### Data for processing:

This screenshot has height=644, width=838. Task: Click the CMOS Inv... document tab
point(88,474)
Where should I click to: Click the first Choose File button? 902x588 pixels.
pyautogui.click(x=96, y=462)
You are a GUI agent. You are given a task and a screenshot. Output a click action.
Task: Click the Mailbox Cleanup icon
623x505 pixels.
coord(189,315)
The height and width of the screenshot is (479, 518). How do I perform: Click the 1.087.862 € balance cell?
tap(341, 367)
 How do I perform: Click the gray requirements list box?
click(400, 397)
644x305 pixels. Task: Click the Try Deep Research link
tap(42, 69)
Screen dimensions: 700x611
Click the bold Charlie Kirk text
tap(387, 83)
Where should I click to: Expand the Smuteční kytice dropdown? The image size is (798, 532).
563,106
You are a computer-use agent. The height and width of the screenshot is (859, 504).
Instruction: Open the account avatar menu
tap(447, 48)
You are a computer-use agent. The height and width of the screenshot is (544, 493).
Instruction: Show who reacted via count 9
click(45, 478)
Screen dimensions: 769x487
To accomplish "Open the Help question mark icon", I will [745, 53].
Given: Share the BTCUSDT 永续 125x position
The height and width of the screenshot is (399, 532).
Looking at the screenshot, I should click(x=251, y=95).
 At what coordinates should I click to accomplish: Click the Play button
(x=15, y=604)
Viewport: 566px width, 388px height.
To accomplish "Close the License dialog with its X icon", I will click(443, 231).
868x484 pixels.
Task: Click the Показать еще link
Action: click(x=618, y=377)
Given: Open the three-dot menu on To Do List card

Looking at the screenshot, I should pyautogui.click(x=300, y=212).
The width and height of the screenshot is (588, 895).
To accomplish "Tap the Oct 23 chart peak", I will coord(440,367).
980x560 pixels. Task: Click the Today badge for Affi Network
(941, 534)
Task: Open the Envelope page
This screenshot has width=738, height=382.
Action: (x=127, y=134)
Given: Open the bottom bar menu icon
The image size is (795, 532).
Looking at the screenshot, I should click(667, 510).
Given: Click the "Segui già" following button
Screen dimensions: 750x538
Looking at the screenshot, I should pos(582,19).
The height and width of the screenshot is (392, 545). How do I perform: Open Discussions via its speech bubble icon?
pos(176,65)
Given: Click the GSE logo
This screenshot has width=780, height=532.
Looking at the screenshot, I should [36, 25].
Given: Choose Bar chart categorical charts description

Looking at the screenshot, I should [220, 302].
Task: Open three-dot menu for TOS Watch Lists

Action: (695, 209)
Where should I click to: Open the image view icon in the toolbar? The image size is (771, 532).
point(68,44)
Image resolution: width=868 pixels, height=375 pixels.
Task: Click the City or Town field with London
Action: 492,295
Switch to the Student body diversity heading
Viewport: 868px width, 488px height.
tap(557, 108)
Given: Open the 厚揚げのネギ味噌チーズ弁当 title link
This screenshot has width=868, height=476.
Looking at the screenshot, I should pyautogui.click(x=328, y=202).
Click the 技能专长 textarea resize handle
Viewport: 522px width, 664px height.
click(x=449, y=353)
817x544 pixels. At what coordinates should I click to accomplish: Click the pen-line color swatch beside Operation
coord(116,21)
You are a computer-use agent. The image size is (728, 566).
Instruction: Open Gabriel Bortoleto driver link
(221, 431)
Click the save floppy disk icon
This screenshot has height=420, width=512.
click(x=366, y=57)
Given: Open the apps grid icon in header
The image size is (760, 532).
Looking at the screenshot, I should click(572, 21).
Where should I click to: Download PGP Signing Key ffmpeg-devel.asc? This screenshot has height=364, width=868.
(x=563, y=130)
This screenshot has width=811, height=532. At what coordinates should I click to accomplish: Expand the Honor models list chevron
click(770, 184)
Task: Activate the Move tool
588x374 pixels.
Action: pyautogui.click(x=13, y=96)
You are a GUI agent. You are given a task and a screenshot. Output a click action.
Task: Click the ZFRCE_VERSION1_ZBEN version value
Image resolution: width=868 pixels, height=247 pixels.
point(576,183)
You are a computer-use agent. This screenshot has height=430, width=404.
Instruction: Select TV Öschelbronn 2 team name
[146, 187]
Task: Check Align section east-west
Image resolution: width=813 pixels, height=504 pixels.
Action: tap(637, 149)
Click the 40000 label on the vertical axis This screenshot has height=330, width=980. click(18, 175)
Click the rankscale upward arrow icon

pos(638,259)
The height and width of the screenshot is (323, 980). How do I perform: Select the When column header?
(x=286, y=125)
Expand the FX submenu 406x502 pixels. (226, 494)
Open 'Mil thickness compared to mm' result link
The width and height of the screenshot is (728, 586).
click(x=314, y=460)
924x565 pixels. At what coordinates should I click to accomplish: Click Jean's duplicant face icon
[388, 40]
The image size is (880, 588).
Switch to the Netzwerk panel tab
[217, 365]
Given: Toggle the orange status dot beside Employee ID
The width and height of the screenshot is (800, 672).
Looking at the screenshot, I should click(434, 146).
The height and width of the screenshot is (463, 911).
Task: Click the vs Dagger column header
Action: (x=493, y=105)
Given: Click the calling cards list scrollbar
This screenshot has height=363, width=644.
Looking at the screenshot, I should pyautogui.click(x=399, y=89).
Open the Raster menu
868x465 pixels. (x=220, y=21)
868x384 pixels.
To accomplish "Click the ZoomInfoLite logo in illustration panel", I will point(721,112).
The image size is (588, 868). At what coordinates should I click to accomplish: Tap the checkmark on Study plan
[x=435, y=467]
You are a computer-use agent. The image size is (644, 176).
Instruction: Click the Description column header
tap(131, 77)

### Aim of the task:
Each line in the listing is to be returned exactly.

### Exercise output:
This screenshot has height=644, width=838. Task: Click the CMOS Inv... document tab
point(88,474)
Where should I click to: Click the first Choose File button? 902x588 pixels.
pyautogui.click(x=96, y=462)
You are a GUI agent. You are given a task and a screenshot. Output a click action.
Task: Click the Mailbox Cleanup icon
623x505 pixels.
coord(189,315)
The height and width of the screenshot is (479, 518). How do I perform: Click the 1.087.862 € balance cell?
tap(341, 367)
 How do I perform: Click the gray requirements list box?
click(400, 397)
644x305 pixels. Task: Click the Try Deep Research link
tap(42, 69)
Screen dimensions: 700x611
Click the bold Charlie Kirk text
tap(387, 83)
Where should I click to: Expand the Smuteční kytice dropdown? The image size is (798, 532).
563,106
You are a computer-use agent. The height and width of the screenshot is (859, 504).
Instruction: Open the account avatar menu
tap(447, 48)
You are a computer-use agent. The height and width of the screenshot is (544, 493).
Instruction: Show who reacted via count 9
click(45, 478)
Screen dimensions: 769x487
To accomplish "Open the Help question mark icon", I will [745, 53].
Given: Share the BTCUSDT 永续 125x position
The height and width of the screenshot is (399, 532).
Looking at the screenshot, I should click(x=251, y=95).
 At what coordinates should I click to accomplish: Click the Play button
(x=15, y=604)
Viewport: 566px width, 388px height.
To accomplish "Close the License dialog with its X icon", I will click(443, 231).
868x484 pixels.
Task: Click the Показать еще link
Action: click(x=618, y=377)
Given: Open the three-dot menu on To Do List card

Looking at the screenshot, I should pyautogui.click(x=300, y=212).
The width and height of the screenshot is (588, 895).
To accomplish "Tap the Oct 23 chart peak", I will coord(440,367).
980x560 pixels. Task: Click the Today badge for Affi Network
(941, 534)
Task: Open the Envelope page
This screenshot has width=738, height=382.
Action: (x=127, y=134)
Given: Open the bottom bar menu icon
The image size is (795, 532).
Looking at the screenshot, I should click(667, 510).
Given: Click the "Segui già" following button
Screen dimensions: 750x538
Looking at the screenshot, I should pos(582,19).
The height and width of the screenshot is (392, 545). How do I perform: Open Discussions via its speech bubble icon?
pos(176,65)
Given: Click the GSE logo
This screenshot has width=780, height=532.
Looking at the screenshot, I should [36, 25].
Given: Choose Bar chart categorical charts description

Looking at the screenshot, I should [220, 302].
Task: Open three-dot menu for TOS Watch Lists

Action: (695, 209)
Where should I click to: Open the image view icon in the toolbar? The image size is (771, 532).
point(68,44)
Image resolution: width=868 pixels, height=375 pixels.
Task: Click the City or Town field with London
Action: 492,295
Switch to the Student body diversity heading
Viewport: 868px width, 488px height.
tap(557, 108)
Given: Open the 厚揚げのネギ味噌チーズ弁当 title link
This screenshot has width=868, height=476.
Looking at the screenshot, I should pyautogui.click(x=328, y=202).
Click the 技能专长 textarea resize handle
Viewport: 522px width, 664px height.
click(x=449, y=353)
817x544 pixels. At what coordinates should I click to accomplish: Click the pen-line color swatch beside Operation
coord(116,21)
You are a computer-use agent. The image size is (728, 566).
Instruction: Open Gabriel Bortoleto driver link
(221, 431)
Click the save floppy disk icon
This screenshot has height=420, width=512.
click(x=366, y=57)
Given: Open the apps grid icon in header
The image size is (760, 532).
Looking at the screenshot, I should click(572, 21).
Where should I click to: Download PGP Signing Key ffmpeg-devel.asc? This screenshot has height=364, width=868.
(x=563, y=130)
This screenshot has width=811, height=532. At what coordinates should I click to accomplish: Expand the Honor models list chevron
click(770, 184)
Task: Activate the Move tool
588x374 pixels.
Action: pyautogui.click(x=13, y=96)
You are a GUI agent. You are given a task and a screenshot. Output a click action.
Task: Click the ZFRCE_VERSION1_ZBEN version value
Image resolution: width=868 pixels, height=247 pixels.
point(576,183)
You are a computer-use agent. This screenshot has height=430, width=404.
Instruction: Select TV Öschelbronn 2 team name
[146, 187]
Task: Check Align section east-west
Image resolution: width=813 pixels, height=504 pixels.
Action: tap(637, 149)
Click the 40000 label on the vertical axis This screenshot has height=330, width=980. click(18, 175)
Click the rankscale upward arrow icon

pos(638,259)
The height and width of the screenshot is (323, 980). How do I perform: Select the When column header?
(x=286, y=125)
Expand the FX submenu 406x502 pixels. (226, 494)
Open 'Mil thickness compared to mm' result link
The width and height of the screenshot is (728, 586).
click(x=314, y=460)
924x565 pixels. At what coordinates should I click to accomplish: Click Jean's duplicant face icon
[388, 40]
The image size is (880, 588).
Switch to the Netzwerk panel tab
[217, 365]
Given: Toggle the orange status dot beside Employee ID
The width and height of the screenshot is (800, 672).
Looking at the screenshot, I should click(434, 146).
The height and width of the screenshot is (463, 911).
Task: Click the vs Dagger column header
Action: (x=493, y=105)
Given: Click the calling cards list scrollbar
This screenshot has height=363, width=644.
Looking at the screenshot, I should pyautogui.click(x=399, y=89).
Open the Raster menu
868x465 pixels. (x=220, y=21)
868x384 pixels.
To accomplish "Click the ZoomInfoLite logo in illustration panel", I will point(721,112).
The image size is (588, 868). At what coordinates should I click to accomplish: Tap the checkmark on Study plan
[x=435, y=467]
You are a computer-use agent. The image size is (644, 176).
Instruction: Click the Description column header
tap(131, 77)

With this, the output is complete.